------ Extracted entries

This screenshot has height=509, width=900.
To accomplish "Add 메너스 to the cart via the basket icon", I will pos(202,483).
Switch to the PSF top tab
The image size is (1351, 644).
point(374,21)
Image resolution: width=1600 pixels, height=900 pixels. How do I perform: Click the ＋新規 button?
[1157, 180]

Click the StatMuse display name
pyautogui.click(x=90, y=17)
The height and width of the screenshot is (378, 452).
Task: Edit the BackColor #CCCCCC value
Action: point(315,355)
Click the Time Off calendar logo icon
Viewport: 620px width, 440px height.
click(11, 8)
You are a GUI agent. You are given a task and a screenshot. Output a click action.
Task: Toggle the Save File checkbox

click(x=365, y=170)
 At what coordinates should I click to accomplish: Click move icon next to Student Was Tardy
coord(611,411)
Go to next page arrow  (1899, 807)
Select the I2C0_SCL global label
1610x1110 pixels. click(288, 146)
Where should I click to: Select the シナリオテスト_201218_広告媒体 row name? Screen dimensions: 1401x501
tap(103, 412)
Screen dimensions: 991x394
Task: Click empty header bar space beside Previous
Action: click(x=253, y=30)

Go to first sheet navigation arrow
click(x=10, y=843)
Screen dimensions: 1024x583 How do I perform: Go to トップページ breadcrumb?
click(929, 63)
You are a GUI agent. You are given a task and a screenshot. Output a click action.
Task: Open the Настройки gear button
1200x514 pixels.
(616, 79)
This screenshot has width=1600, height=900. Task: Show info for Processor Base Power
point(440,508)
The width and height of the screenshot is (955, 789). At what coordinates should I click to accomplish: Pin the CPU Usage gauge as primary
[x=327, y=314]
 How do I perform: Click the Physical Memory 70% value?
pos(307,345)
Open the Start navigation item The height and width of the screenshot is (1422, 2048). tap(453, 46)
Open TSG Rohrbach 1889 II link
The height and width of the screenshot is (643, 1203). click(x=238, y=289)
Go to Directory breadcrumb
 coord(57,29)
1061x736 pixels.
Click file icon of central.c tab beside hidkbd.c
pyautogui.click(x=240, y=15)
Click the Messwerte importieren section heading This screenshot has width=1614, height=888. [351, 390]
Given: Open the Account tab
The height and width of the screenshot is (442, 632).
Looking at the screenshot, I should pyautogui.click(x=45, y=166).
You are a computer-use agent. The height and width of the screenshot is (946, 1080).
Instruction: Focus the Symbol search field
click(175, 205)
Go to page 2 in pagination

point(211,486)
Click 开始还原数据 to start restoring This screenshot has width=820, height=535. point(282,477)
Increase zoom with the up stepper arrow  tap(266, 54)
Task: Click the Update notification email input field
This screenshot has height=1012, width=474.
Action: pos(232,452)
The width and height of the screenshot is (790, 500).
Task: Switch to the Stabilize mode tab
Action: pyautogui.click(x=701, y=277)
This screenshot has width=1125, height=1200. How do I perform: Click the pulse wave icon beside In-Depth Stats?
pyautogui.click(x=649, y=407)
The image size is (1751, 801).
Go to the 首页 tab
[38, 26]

------------

- Task instructions
Each entry must be set down exactly as it appears.

- Solution
This screenshot has height=509, width=900.
To accomplish "Add 메너스 to the cart via the basket icon", I will pos(202,483).
Switch to the PSF top tab
The image size is (1351, 644).
point(374,21)
Image resolution: width=1600 pixels, height=900 pixels. How do I perform: Click the ＋新規 button?
[1157, 180]

Click the StatMuse display name
pyautogui.click(x=90, y=17)
The height and width of the screenshot is (378, 452).
Task: Edit the BackColor #CCCCCC value
Action: point(315,355)
Click the Time Off calendar logo icon
Viewport: 620px width, 440px height.
click(11, 8)
You are a GUI agent. You are given a task and a screenshot. Output a click action.
Task: Toggle the Save File checkbox

click(x=365, y=170)
 At what coordinates should I click to accomplish: Click move icon next to Student Was Tardy
coord(611,411)
Go to next page arrow  (1899, 807)
Select the I2C0_SCL global label
1610x1110 pixels. click(288, 146)
Where should I click to: Select the シナリオテスト_201218_広告媒体 row name? Screen dimensions: 1401x501
tap(103, 412)
Screen dimensions: 991x394
Task: Click empty header bar space beside Previous
Action: click(x=253, y=30)

Go to first sheet navigation arrow
click(x=10, y=843)
Screen dimensions: 1024x583 How do I perform: Go to トップページ breadcrumb?
click(929, 63)
You are a GUI agent. You are given a task and a screenshot. Output a click action.
Task: Open the Настройки gear button
1200x514 pixels.
(616, 79)
This screenshot has width=1600, height=900. Task: Show info for Processor Base Power
point(440,508)
The width and height of the screenshot is (955, 789). At what coordinates should I click to accomplish: Pin the CPU Usage gauge as primary
[x=327, y=314]
 How do I perform: Click the Physical Memory 70% value?
pos(307,345)
Open the Start navigation item The height and width of the screenshot is (1422, 2048). tap(453, 46)
Open TSG Rohrbach 1889 II link
The height and width of the screenshot is (643, 1203). click(x=238, y=289)
Go to Directory breadcrumb
 coord(57,29)
1061x736 pixels.
Click file icon of central.c tab beside hidkbd.c
pyautogui.click(x=240, y=15)
Click the Messwerte importieren section heading This screenshot has width=1614, height=888. [351, 390]
Given: Open the Account tab
The height and width of the screenshot is (442, 632).
Looking at the screenshot, I should pyautogui.click(x=45, y=166).
You are a computer-use agent. The height and width of the screenshot is (946, 1080).
Instruction: Focus the Symbol search field
click(175, 205)
Go to page 2 in pagination

point(211,486)
Click 开始还原数据 to start restoring This screenshot has width=820, height=535. point(282,477)
Increase zoom with the up stepper arrow  tap(266, 54)
Task: Click the Update notification email input field
This screenshot has height=1012, width=474.
Action: pos(232,452)
The width and height of the screenshot is (790, 500).
Task: Switch to the Stabilize mode tab
Action: pyautogui.click(x=701, y=277)
This screenshot has width=1125, height=1200. How do I perform: Click the pulse wave icon beside In-Depth Stats?
pyautogui.click(x=649, y=407)
The image size is (1751, 801).
Go to the 首页 tab
[38, 26]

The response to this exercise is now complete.